Też odnoszę wrażenie,że na tym forum panuje przeświadczenie ,że "tanio zawsze znaczy źle i z błędami i to musi byc robione przez Pana Edzia ze szwagrem".
Natomiast drogo zapłacone znaczy dobrze zrobione.Zauważyli to inwestorzy z forum i dlatego powstają wątki typu "tymi ręcami".
Nie miałbym nic przeciwko,jeżeli było by tak w realnym życiu,że po "ozłoceniu" wykonawcy miałbym pewność wzorowej jakości wykonanego zlecenia.
Tak naprawdę trafić na dobrego wykonawce to jak "5" w totka.

----------


## swistak81

No właśnie, ja też jestem z podkarpacia i za więźbę+krycie blachodachówką za nieskomplikowany dach jest w okolicach 40zl/m2, a więźba+dachówka ~70zl/m2.
A swoją drogą wcześniej w postach widziałem wycenę na dach 130m2. CO TO ZA DACH? To ile wynosi powierzchnia użytkowa - 70-80m2?

----------


## tomek4

Witam,

Dach: dwu-spadowy, 40st, 2 jaskółki, 7 okien polaciowych, łącznie 240m2
Pokrycie: dachówka ceramiczna

1) Oferty na materiał oscylują wokół 27kPLN i zawieraja: pelne pokrycie dachowka Roben bornholm miedziana angoba wraz z dodatkami (czyli gasiory, skrajne, dachowki
wentylacyjne, spinki...), 7 okien Fakro FTS, pełne orynnowanie metal

2) Oferty na wykonawstwo czyli położenie dachówki, okien i rynien (wykonawca
SSO zostawia dom "pod papa") oscyluja wokol 35PLN/m2 + 150PLN za kazde okno

Polska północna.

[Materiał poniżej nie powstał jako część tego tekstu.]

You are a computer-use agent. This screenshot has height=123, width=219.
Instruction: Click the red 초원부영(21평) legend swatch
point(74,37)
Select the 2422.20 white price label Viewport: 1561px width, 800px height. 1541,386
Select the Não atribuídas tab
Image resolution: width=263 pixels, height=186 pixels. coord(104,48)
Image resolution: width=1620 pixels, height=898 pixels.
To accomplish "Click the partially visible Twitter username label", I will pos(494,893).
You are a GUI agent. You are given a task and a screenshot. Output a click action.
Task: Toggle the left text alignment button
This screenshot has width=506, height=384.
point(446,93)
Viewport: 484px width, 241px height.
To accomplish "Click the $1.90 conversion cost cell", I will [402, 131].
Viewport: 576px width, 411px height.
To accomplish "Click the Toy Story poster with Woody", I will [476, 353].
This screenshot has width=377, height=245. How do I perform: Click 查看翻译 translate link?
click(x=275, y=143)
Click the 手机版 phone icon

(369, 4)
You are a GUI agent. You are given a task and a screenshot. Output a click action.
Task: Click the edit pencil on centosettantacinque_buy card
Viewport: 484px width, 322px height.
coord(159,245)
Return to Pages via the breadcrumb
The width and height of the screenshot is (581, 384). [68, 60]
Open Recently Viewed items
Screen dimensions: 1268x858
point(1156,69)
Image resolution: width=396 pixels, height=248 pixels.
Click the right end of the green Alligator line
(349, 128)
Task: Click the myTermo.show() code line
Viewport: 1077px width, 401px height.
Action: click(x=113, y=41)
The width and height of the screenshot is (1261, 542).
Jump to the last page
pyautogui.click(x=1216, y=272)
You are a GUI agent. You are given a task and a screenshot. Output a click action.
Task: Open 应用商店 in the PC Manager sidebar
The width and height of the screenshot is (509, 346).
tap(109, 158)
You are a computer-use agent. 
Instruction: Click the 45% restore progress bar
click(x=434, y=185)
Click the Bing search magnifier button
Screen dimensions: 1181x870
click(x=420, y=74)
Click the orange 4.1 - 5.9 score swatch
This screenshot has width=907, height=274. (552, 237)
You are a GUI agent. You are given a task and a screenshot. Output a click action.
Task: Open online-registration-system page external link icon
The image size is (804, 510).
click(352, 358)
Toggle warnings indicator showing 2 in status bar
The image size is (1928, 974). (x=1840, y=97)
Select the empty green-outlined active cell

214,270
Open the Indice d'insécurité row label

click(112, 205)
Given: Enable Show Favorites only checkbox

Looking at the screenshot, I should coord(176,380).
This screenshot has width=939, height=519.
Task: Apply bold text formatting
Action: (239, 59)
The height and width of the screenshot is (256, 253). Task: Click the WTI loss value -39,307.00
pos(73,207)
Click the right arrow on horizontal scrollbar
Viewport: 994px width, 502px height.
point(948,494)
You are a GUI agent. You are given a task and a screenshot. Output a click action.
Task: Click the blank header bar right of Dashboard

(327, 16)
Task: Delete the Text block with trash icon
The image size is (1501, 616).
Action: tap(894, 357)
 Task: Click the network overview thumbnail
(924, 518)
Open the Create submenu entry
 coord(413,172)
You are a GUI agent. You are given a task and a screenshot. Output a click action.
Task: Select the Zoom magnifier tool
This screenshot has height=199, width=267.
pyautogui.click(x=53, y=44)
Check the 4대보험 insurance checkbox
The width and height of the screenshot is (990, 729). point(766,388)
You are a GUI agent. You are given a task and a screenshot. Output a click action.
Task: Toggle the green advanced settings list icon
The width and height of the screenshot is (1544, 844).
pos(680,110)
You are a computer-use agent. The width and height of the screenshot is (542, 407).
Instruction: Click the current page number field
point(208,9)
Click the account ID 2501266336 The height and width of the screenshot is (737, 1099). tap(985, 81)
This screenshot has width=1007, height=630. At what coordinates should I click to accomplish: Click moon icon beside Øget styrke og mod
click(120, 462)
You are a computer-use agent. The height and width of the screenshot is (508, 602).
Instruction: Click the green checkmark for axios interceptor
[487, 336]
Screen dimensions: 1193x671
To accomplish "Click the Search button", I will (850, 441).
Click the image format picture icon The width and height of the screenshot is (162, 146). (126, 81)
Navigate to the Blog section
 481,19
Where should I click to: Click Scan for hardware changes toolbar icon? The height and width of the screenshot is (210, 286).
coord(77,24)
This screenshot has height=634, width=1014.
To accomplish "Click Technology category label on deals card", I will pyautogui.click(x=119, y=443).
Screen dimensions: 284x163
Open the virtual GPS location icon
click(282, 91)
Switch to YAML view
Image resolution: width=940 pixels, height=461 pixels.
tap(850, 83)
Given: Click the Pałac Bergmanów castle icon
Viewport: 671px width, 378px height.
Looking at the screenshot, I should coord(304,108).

Ceny rynkowe, czy szukać dalej ? 

PS. Post dałem także na ceny wykonawców.

----------


## DACxxxAZ

Bardzo drogo ,szukaj taniej albo sam spróbuj zrobić  :smile:

----------


## tomek4

> Bardzo drogo ,szukaj taniej albo sam spróbuj zrobić


Nie znam sie na tym. A ile jest "rynkowo" ?

----------


## Jan P.

Dachołaz  pewnie żartuje. Ceny  przynajmniej 3 x zaniżone. Jan.

----------


## kopa61

Witam, 
proszę o radę, właśnie prowadzę negocjacje w sprawie dachu projekt Alabaster. Dach wielospadowy ma powierzchnię 260m2, kont 45°, 4 okna dachowe 
Propozycje są następujące
1. pokrycie blachodachowką, folia, deskowanie, łaty, kontrłaty, orynnowanie, osadzenie 4 okien dachowych, cena 37 tys robocizna wraz z materiałem
2. pokrycie dachówką ceramiczną, folia, łaty, kontrłaty, 4 okna dachowe,orynnowanie, cena 36 tys robocizna wraz z materiałem
Co wybrać. Czy to drogo czy tanio. A może powinnam jeszcze czegoś dopilnować, coś powinno być zrobione dodatkowo. Dziękuję za wszelkie podpowiedzi.

----------


## tomek4

> Dachołaz  pewnie żartuje. Ceny  przynajmniej 3 x zaniżone. Jan.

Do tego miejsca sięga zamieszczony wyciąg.